— Start of PAGE EXCERPT —

Believe me, I took the pacifist rout for a long time and all that it lead to was people walking all over me. I ended up with situations where the neighbors would complain about my dogs barking at them while they trespassed through the middle of my ten acres. When I told them "The dogs a really very friendly, all you have to do is throw a stick or two for them and they'll think your their best friend" The response I got was "WHY SHOULD _I_ HAVE TO MAKE FRIENDS WITH_ YOUR_ DOGS! YOU SHOULDN'T EVEN HAVE DOGS UP HERE! I GO FOR WALKS TO SEE THE DEER AND YOUR DOGS SCARE THEM AWAY AND DON'T YOU KNOW HOW DANGEROUS DOGS ARE? THEY CAN SNAP, JUST LIKE THAT! I SHOULD GET A GUN!" 

And then there is the other neighbor. One afternoon while driving down the road to get to the mail I found a large hole, about fifteen feet on a side and ten feet deep about twenty feet over the property line on my side. I asked the neighbor what the hole was for, He told me it was for his new septic system. I told him that I was pretty sure he had gone over the property line, his response? "Well, yeah I know but it was the best place to put it and I haven't seen you using that corner for a long time."

To the OP, I'm glad you have reasonable neighbors. If only we could all be so lucky.




> Not sure if you have completed this lesson. Your theory will work, long as you are the toughest kid on the block. Reality and some don't discover it for a while, is there will ALWAYS be somebody come along eventually, who is tougher.


The other part of the lesson is that you don't have to win in order to protect yourself. All you have to do is hurt the other guy bad enough that its not worth it to him to fight again. Its the person willing to lose the most who often wins the fight in the end.


----------



## Oldtimer (Jul 4, 2010)

I can see I'm fighting a losing battle, I surrender, LOL!

Please continue your desperate battles, with your evil neighbors, in your violent and scary world.


----------



## BigGun (Oct 27, 2011)

Aerindel said:


> I understand where your coming from and for anyone who doesn't have bad neighbors this would make sense. .


I'm with you I have neighbor problems at three different properties. One is the idiots who ride their 4 wheelers wherever they please in including on my farm. I spiked the trails on my side and they have become a non issue for now. They try the crazy thing with me. Doesn't work. The second just trespass as they please. They tear signs down, they :4 wheel, they start forest fires and then they load up and leave town. Last time I threw road kill under their mobile home. I bet they loved that. Next problem I get ugly. The third is at my home. Neighbor is trying to steal 10 or 15 feet across the property line. If I hadn't been best friends with his grandson it would have already been settled. I'm not paying for land and letting anyone steal it from me. I hate this one because of him being a ww2 veteran and very well liked(including by me). But theft is theft.


----------



## Intheswamp (Jul 5, 2011)

Ozarks Honey Company said:


> Seriously, I have to go with Dan (aka KQ6AR) and Joseph on this one... There is no way your bees are being aggressive that far from the hive. Even if provoked that far away they would simply leave the area. You would have to squish or hurt one to even get stung.
> 
> Go and visit your neighbor. Take a jar of honey with you,<snip>...


Very good post, Jeff.

Ed


----------



## Ozarks Honey Company (Apr 18, 2012)

Ed, thank you.

— End of PAGE EXCERPT —

REQUIRED TASK
Reproduce verbatim the passage of the forum thread on neighbor disputes that runs from "## Oldtimer (Jul" up to and including "and scary world.".

— Start of MATERIAL —

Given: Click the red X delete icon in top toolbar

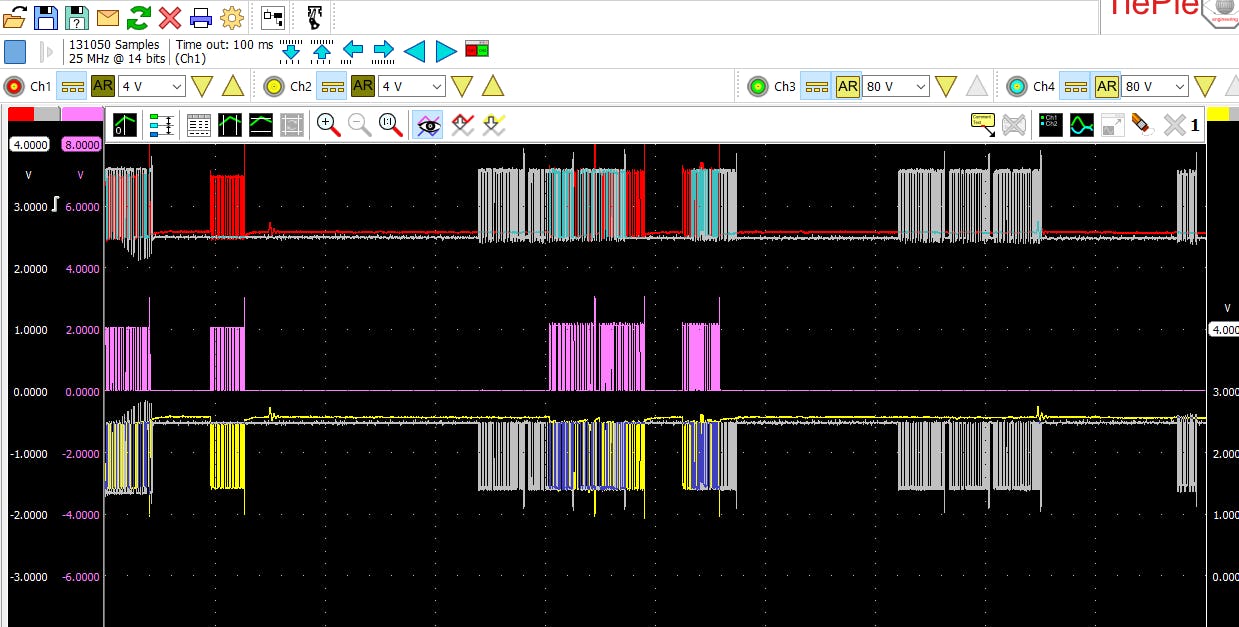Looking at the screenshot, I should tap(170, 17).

— End of MATERIAL —

THE RESPONSE
## Oldtimer (Jul 4, 2010)

I can see I'm fighting a losing battle, I surrender, LOL!

Please continue your desperate battles, with your evil neighbors, in your violent and scary world.